Fig. 4: DF-003 reduces microglial infiltration in the retinas of ROSAH model mice.

a Schematic of Alpk1^hALPK1 and Alpk1^hALPK1T237M alleles. Ex: exon; CDS: coding sequence. Generation of the two alleles was described in Methods. Mice homozygous for Alpk1^hALPK1 were designated as hALPK1-KI mice, while mice heterozygous for Alpk1^hALPK1 and Alpk1^hALPK1T237M, mimicking the genetic profile of ROSAH patients, were designated as hALPK1[T237M]-KI mice. b, c Female hALPK1-KI and hALPK1[T237M]-KI mice were treated orally with DF-003 once per day for 10 days at the indicated doses (n = 8 animals for each group). b At endpoint, anti-IBA1 antibody was used to label microglia on retinal cross-sections (green). c IBA1-positive cells in the outer nuclear layer (ONL) and inner nuclear layer (INL) of the retina from each mouse were quantified and normalized to the length of the curvature of the retina.
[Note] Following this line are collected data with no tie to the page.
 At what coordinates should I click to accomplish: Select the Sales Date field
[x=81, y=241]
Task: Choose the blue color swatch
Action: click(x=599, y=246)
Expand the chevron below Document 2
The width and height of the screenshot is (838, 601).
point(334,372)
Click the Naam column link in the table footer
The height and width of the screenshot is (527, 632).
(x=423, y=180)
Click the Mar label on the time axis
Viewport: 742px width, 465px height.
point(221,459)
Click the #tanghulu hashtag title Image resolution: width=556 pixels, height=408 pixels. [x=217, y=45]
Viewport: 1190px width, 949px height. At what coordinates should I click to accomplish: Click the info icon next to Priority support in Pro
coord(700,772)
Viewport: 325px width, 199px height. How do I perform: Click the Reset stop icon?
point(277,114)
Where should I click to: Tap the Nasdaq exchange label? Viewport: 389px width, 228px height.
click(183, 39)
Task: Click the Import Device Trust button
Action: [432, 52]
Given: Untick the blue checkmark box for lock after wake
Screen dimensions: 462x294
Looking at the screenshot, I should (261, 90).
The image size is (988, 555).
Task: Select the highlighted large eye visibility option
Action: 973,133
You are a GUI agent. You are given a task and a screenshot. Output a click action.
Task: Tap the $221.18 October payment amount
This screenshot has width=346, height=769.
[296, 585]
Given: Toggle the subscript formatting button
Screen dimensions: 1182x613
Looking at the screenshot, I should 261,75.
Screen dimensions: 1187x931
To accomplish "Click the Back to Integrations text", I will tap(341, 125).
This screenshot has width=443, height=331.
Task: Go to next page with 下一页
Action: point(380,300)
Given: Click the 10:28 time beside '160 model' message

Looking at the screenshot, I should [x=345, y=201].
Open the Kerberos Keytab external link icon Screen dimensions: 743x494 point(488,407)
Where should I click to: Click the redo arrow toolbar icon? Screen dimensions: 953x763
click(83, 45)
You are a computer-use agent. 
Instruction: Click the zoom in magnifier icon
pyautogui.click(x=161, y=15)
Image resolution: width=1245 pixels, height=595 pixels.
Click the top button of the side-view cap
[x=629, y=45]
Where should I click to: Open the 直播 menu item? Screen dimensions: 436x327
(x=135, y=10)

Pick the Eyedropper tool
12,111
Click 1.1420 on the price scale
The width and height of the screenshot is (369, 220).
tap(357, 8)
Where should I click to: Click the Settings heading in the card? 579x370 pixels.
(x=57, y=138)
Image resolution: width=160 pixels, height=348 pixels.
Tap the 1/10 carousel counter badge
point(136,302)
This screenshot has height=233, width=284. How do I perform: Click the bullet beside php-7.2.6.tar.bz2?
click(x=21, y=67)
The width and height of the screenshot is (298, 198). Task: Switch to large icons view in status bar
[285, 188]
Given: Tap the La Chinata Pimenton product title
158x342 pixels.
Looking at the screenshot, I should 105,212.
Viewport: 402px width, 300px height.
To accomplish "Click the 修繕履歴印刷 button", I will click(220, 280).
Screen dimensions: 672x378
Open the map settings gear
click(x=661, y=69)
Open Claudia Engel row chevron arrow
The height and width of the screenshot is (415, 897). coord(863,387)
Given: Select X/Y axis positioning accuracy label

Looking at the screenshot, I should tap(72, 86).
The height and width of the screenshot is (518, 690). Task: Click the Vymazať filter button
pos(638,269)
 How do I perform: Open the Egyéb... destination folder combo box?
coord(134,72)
Data represent means ± SEM of each genetic and treatment group, with each dot representing one section from one animal. Statistical comparisons between vehicle groups of the two genotypes were made using two-tailed unpaired Student’s t-tests: in INL, F = 5.740, t = 10.05, r² = 0.88, 95% confidence interval (CI) 1.21 to 1.86, df = 14, p = 0.000000088; in ONL, F = 3.759, t = 8.879, df = 14, r² = 0.85, 95% CI 4.11 to 6.72, p = 0.00000040; and comparisons between DF-003 dosed groups and vehicle group within the same genotype were made with one-way ANOVAs followed by Sidak’s post hoc tests: in the INL of hALPK1[T237M]-KI mouse retinas, t = 5.69, df = 21, 95% CI 0.59 to 1.48, p = 0.000024 between the vehicle and 3 mg/kg groups, and t = 4.87, df=21, 95% CI of 0.45 to 1.33, p = 0.00016 between the vehicle and 5 mg/kg groups; in the ONL of hALPK1[T237M]-KI mouse retinas, t = 4.28, df = 21, 95% CI 1.25 to 4.47, p = 0.00066 between the vehicle and 3 mg/kg groups, and t = 3.32, df = 21, 95% CI of 0.61 to 3.83, p = 0.0065 between the vehicle and 5 mg/kg groups.